At the end of the month, Drisha will be leaving the space it has occupied for the last 14 years, and for the first time since its founding almost 40 years ago, it will not have an established home on the Upper West Side of Manhattan. In certain ways, the Drisha that I first knew has been gone for a long time already. When its full time learning programs for women shut down a few years ago, I mourned deeply, for myself and for all of the women who would not get the chance that I did, to come to Torah learning after college and still get to immerse themselves in the Beit Midrash. While everything must change and evolve and sometimes end, the loss was deep, and is something that stays with me. So I was surprised by the degree to which walking into the space this week and seeing empty shelves broke my heart again.
Yesterday morning, I taught my last class in the space where I first learned. In the same classroom where I opened a gemara for the first time, my students and I completed the fifth chapter of the tractate Ketubot. When I think about that young, scared, but exhilarated version of myself, I wonder if she would even be able to believe who I have become, and what I can do now. The fact of the matter is that my heart feels broken. But I am also full of gratitude, because without this classroom, these walls, these books, this place, I would not be anyone like who I am today.
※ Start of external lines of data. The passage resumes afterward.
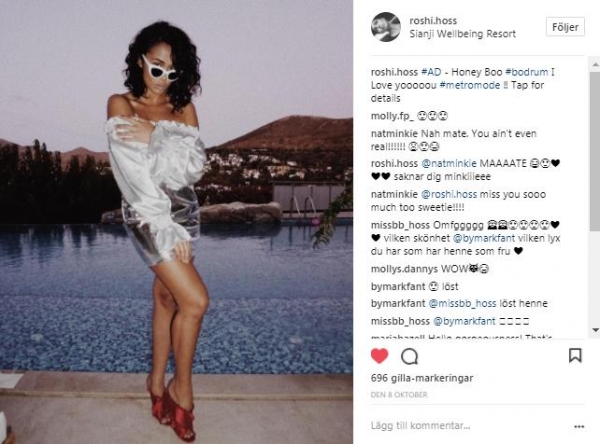Open the Sianji Wellbeing Resort location link
The width and height of the screenshot is (600, 444).
coord(463,34)
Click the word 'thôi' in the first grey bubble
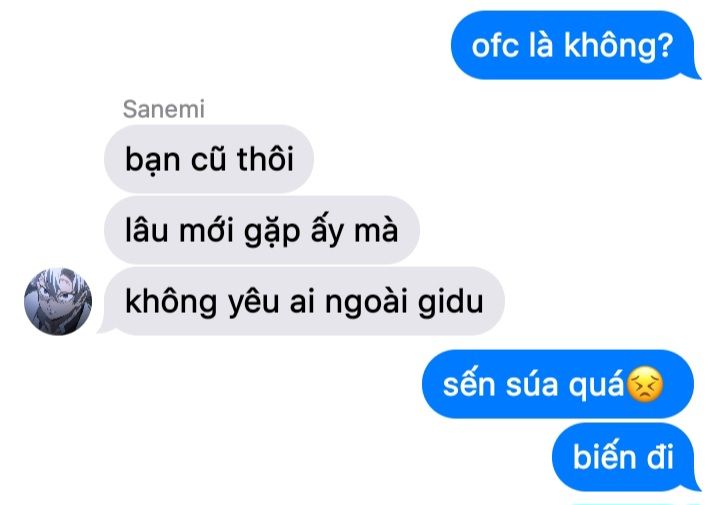The width and height of the screenshot is (720, 505). 265,158
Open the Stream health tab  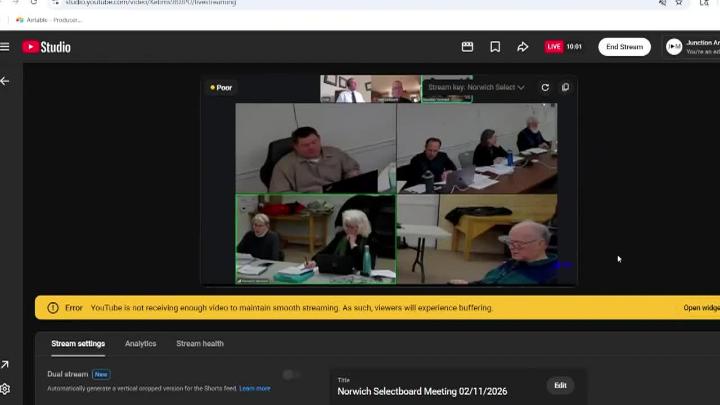coord(200,344)
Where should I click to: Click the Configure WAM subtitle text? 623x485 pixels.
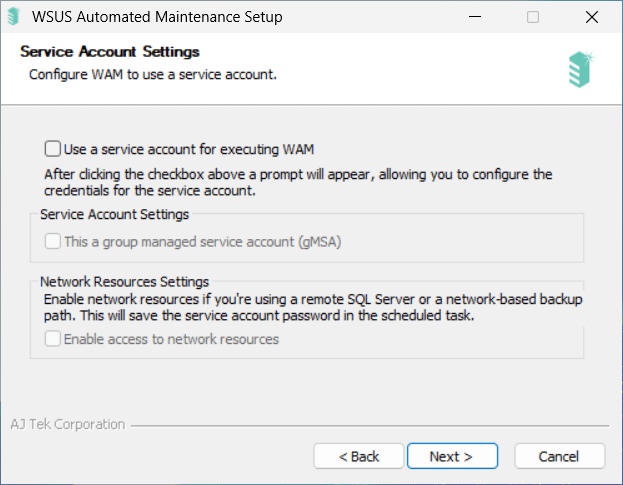coord(153,75)
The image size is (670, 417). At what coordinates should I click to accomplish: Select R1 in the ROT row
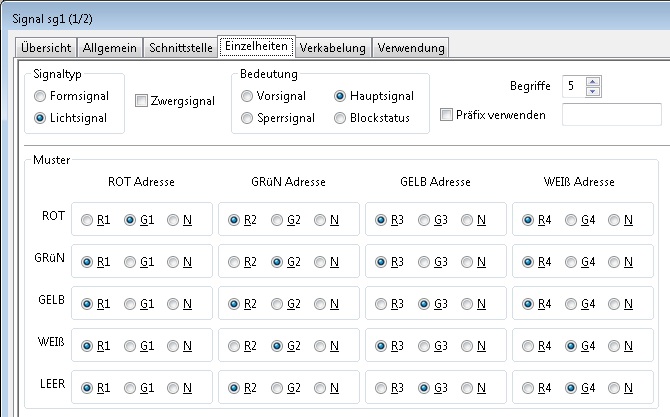coord(87,220)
When one finishes a chapter of Talmud, as we did yesterday morning, one traditionally declares “hadran alach v’hadrach alan”—”we will return to you and you will return to us.” I would like to think that all of the Torah that has been learned and taught at Drisha will keep returning to us as we return to it, if not in this physical space, then all over the world. This place, which has changed the minds, hearts, and lives of so many, will live on through the Torah we learn and the Torah we teach, rippling out beyond what we could ever see or imagine. Last night, in what is a time of real darkness—the darkest time of the year at the darkest time of the month, as the moon is just beginning to show again—we lit eight candles for Hanukkah. The flames danced and reflected against the window, multiplying themselves over and over and bringing small sparks of light to a space of darkness. I can only hope, and believe, that the Torah that has been learned at Drisha for the last 14 years, will continue to do the same—to multiply and grow infinitely and forever.
Rachel Rosenthal is a David Hartman Center fellow at the Shalom Hartman Institute and teaches Talmud at the Jewish Theological Seminary. She holds a PhD in rabbinic literature.